** Begin Provided records **

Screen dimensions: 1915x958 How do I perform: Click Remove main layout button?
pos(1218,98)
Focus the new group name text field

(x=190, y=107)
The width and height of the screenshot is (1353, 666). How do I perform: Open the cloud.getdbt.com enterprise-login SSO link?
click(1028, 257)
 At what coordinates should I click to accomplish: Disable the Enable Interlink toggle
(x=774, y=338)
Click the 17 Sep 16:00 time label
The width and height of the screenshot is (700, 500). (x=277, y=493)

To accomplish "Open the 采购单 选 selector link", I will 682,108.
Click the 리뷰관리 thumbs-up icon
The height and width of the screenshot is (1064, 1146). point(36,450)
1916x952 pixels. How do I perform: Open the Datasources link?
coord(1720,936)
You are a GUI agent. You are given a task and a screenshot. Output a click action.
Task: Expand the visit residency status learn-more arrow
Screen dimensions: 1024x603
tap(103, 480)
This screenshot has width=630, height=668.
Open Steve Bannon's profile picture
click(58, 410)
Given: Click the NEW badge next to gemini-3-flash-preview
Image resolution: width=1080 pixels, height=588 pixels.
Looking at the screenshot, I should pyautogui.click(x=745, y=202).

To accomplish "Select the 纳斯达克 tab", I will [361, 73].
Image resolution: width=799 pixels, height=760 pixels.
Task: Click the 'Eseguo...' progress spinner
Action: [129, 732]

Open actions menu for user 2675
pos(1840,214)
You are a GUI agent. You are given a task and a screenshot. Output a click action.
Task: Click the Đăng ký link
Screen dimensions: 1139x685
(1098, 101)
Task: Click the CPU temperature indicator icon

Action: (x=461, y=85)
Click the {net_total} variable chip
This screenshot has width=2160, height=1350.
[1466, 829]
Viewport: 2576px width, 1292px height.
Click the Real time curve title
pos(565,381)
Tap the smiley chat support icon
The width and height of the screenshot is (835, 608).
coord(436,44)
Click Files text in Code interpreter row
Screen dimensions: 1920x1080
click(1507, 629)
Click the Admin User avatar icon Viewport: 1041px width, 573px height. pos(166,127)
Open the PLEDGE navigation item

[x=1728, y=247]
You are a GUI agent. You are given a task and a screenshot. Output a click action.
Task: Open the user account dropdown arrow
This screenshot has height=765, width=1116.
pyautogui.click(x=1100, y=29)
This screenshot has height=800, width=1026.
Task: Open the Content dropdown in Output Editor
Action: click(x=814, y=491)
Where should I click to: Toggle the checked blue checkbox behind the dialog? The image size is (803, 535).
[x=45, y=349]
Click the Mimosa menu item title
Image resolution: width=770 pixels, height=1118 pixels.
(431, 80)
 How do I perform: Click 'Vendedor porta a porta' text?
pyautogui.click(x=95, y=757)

** End Provided records **

Required work
Rewrite the records from the line that has "At what coordinates" through the line that has "coord(1720,936)", changing "toggle" to "switch" and leaving all else unchanged.

Result
 At what coordinates should I click to accomplish: Disable the Enable Interlink switch
(x=774, y=338)
Click the 17 Sep 16:00 time label
The width and height of the screenshot is (700, 500). (x=277, y=493)

To accomplish "Open the 采购单 选 selector link", I will 682,108.
Click the 리뷰관리 thumbs-up icon
The height and width of the screenshot is (1064, 1146). point(36,450)
1916x952 pixels. How do I perform: Open the Datasources link?
coord(1720,936)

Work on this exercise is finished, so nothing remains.